/---

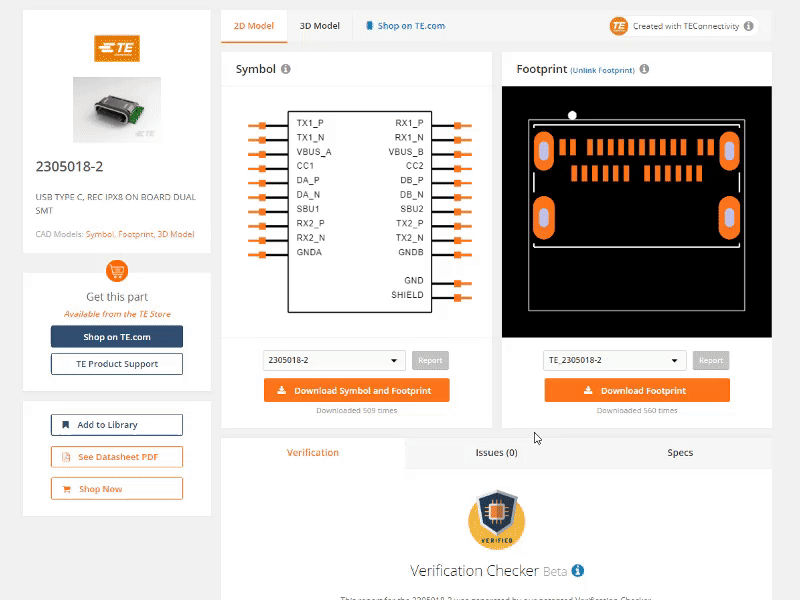This screenshot has width=800, height=600.
Task: Click the Verified chip badge icon
Action: [496, 519]
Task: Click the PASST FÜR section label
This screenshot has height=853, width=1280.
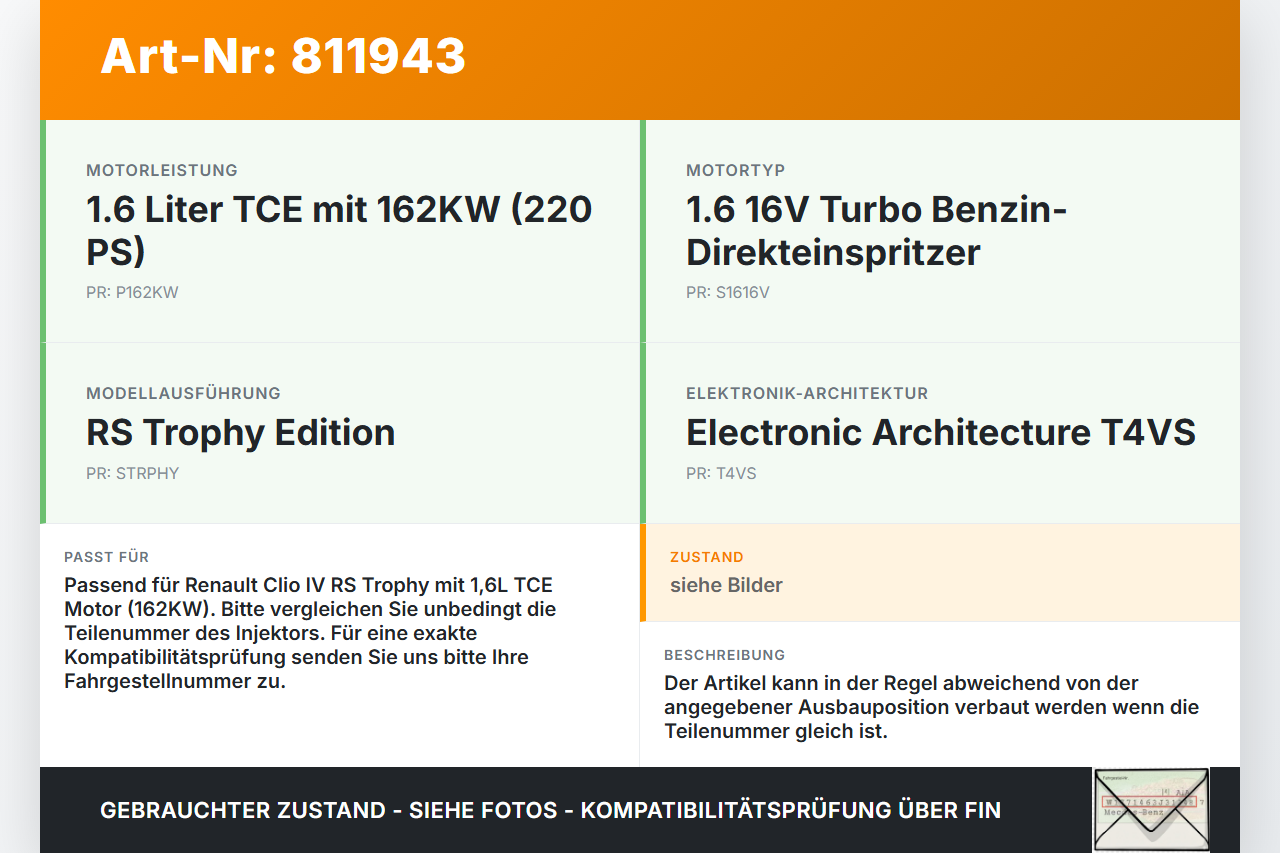Action: click(x=106, y=557)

\---

Problem description: Exactly the lines from the one holding "Task: Click the PASST FÜR section label" to the last line of the records above should be duplicated, with no pictures among them.

Output:
Task: Click the PASST FÜR section label
This screenshot has height=853, width=1280.
Action: click(x=106, y=557)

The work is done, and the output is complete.